**The problem:** Working from the entries below, count every line that includes the word "agent". Return the figure alone.
******
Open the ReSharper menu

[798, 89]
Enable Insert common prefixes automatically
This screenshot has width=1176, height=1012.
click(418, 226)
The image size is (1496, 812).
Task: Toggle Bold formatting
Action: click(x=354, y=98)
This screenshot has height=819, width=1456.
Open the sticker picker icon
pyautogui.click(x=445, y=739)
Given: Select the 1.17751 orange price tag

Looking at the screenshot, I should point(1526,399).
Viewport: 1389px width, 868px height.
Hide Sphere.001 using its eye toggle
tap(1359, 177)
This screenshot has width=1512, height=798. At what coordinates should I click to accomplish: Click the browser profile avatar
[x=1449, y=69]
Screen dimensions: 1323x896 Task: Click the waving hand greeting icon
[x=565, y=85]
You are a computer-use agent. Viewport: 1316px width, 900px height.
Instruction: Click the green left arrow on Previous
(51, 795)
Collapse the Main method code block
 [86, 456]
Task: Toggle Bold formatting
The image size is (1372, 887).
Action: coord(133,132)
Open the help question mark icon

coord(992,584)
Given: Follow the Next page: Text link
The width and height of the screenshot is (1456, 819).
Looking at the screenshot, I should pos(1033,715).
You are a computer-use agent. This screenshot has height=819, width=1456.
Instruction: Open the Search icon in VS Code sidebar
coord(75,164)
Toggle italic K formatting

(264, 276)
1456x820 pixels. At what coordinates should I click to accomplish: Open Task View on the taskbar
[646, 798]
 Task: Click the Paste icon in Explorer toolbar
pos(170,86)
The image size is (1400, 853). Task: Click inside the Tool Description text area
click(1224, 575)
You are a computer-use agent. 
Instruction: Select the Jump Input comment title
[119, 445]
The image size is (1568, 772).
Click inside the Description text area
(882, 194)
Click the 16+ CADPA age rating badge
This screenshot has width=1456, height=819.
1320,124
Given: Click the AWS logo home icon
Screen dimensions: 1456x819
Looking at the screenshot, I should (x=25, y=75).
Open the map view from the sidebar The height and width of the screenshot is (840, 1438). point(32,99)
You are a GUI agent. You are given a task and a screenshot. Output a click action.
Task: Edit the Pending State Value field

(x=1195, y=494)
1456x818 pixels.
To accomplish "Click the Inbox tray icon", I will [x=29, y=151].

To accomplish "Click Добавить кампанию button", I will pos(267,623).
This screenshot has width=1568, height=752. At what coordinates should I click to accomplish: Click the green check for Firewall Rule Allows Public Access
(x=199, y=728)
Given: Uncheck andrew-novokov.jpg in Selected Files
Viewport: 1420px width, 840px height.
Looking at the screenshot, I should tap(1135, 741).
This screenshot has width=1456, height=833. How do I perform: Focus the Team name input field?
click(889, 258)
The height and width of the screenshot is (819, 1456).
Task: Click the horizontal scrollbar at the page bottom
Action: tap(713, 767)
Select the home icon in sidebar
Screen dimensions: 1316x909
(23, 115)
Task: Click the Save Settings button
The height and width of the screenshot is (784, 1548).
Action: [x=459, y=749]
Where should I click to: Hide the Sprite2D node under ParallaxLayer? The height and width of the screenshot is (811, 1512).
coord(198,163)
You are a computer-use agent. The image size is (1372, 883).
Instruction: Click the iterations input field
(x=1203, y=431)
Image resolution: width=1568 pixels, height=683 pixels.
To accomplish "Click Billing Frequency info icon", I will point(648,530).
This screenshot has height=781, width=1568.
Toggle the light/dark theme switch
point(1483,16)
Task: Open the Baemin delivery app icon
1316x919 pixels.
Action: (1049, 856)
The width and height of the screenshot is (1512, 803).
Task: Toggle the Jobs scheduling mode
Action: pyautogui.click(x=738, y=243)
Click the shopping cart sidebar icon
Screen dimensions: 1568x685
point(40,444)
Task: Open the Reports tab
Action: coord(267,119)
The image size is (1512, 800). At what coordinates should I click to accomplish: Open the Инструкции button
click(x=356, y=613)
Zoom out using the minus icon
******
**Written answer:** 5